I posted Tuesday and nine o'clock or so last night, I realized Tuesday… should've been a Study Tip Tuesday! So… Here it is on Thursday (still starts with a ‘T'- that counts for something, right?)
The previous tip dealt with how chapter breaks sometimes interrupt the flow. Today we'll consider the fact that occasionally the verse ends before the sentence does.
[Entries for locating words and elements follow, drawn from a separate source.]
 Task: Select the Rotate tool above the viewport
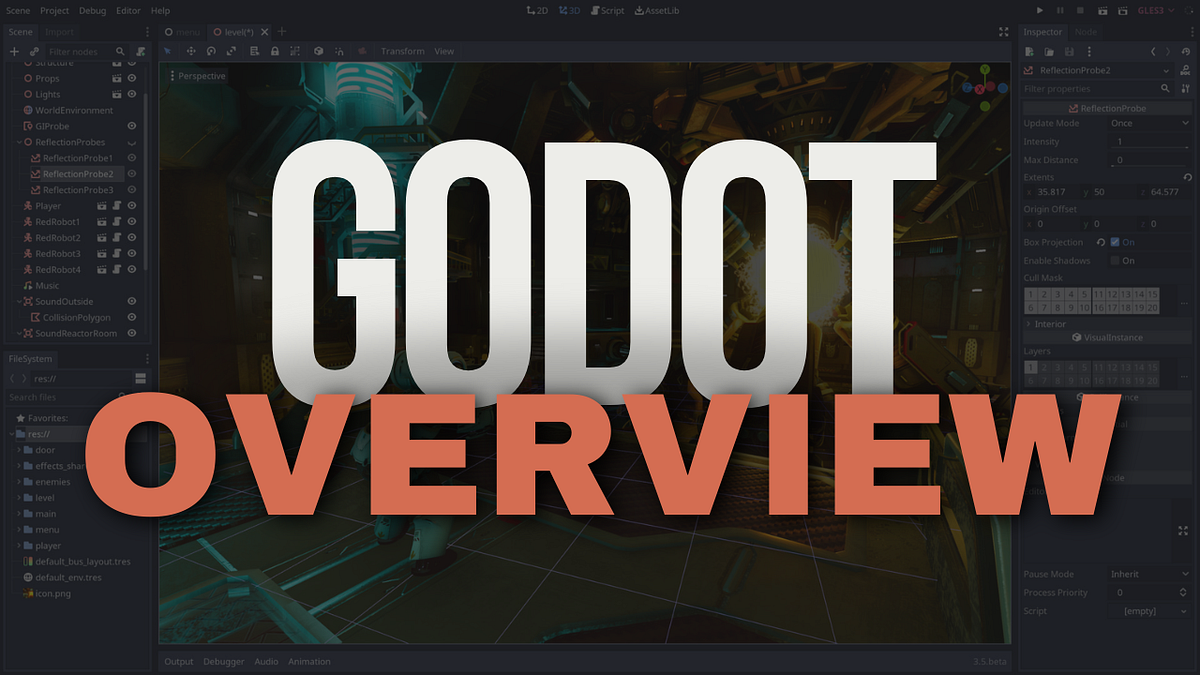tap(211, 51)
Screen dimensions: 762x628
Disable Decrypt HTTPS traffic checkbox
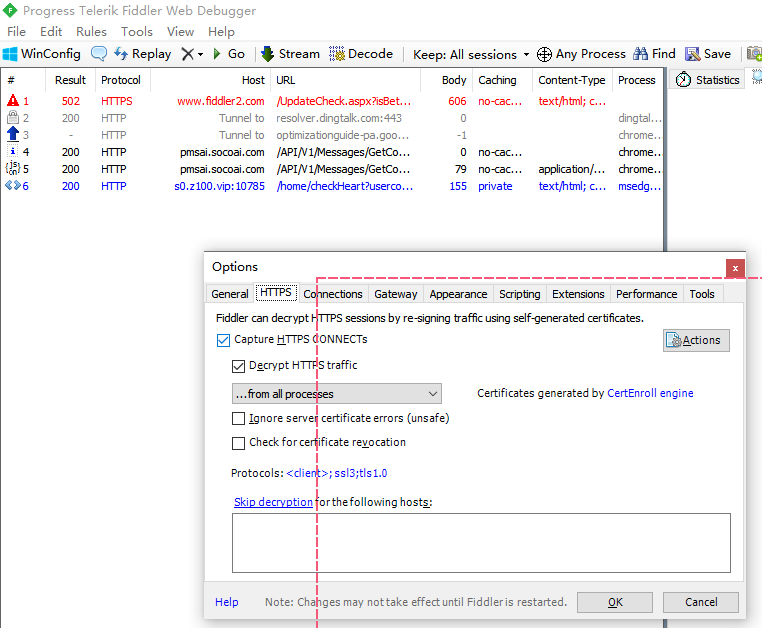[x=238, y=366]
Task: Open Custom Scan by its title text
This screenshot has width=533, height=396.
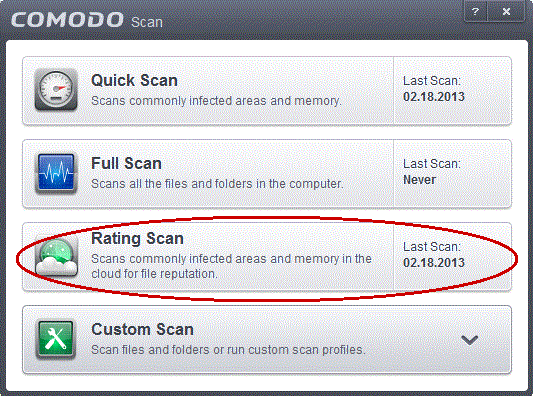Action: [142, 329]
In 2 corinthians 1:3, we read “Blessed be the God and Father of our Lord Jesus Christ, the Father of mercies and God of all comfort,”. The verse ends with a comma telling us the thought isn't complete even though it may sound that way.
If we consider verse 4 alone, it's even more obvious that something is missing. “who comforts us in all our tribulation, that we may be able to comfort those who are in any trouble, with the comfort with which we ourselves are comforted by God.” Not only does the verse start with a lowercase letter, but reading it, we know we're in the middle of something.
Taken all together, we get the complete thought-
Blessed be the God and Father of our Lord Jesus Christ, the Father of mercies and God of all comfort, who comforts us in all our tribulation, that we may be able to comfort those who are in any trouble, with the comfort with which we ourselves are comforted by God.
Another example is in ephesians 1:3-6.
Blessed be the God and Father of our Lord Jesus Christ, who has blessed us with every spiritual blessing in the heavenly places in Christ, just as He chose us in Him before the foundation of the world, that we should be holy and without blame before Him in love, having predestined us to adoption as sons by Jesus Christ to Himself, according to the good pleasure of His will, to the praise of the glory of His grace, by which He made us accepted in the Beloved.
Paul writes a sentence/paragraph that is divided into 4 verses in our Bible. Granted the sentence is packed, and the verse divisions may help us digest it, but they also may cause us to lose the interconnectedness of the ideas.
Watch for this especially in the New Testament epistles. (And especially in Ephesians!)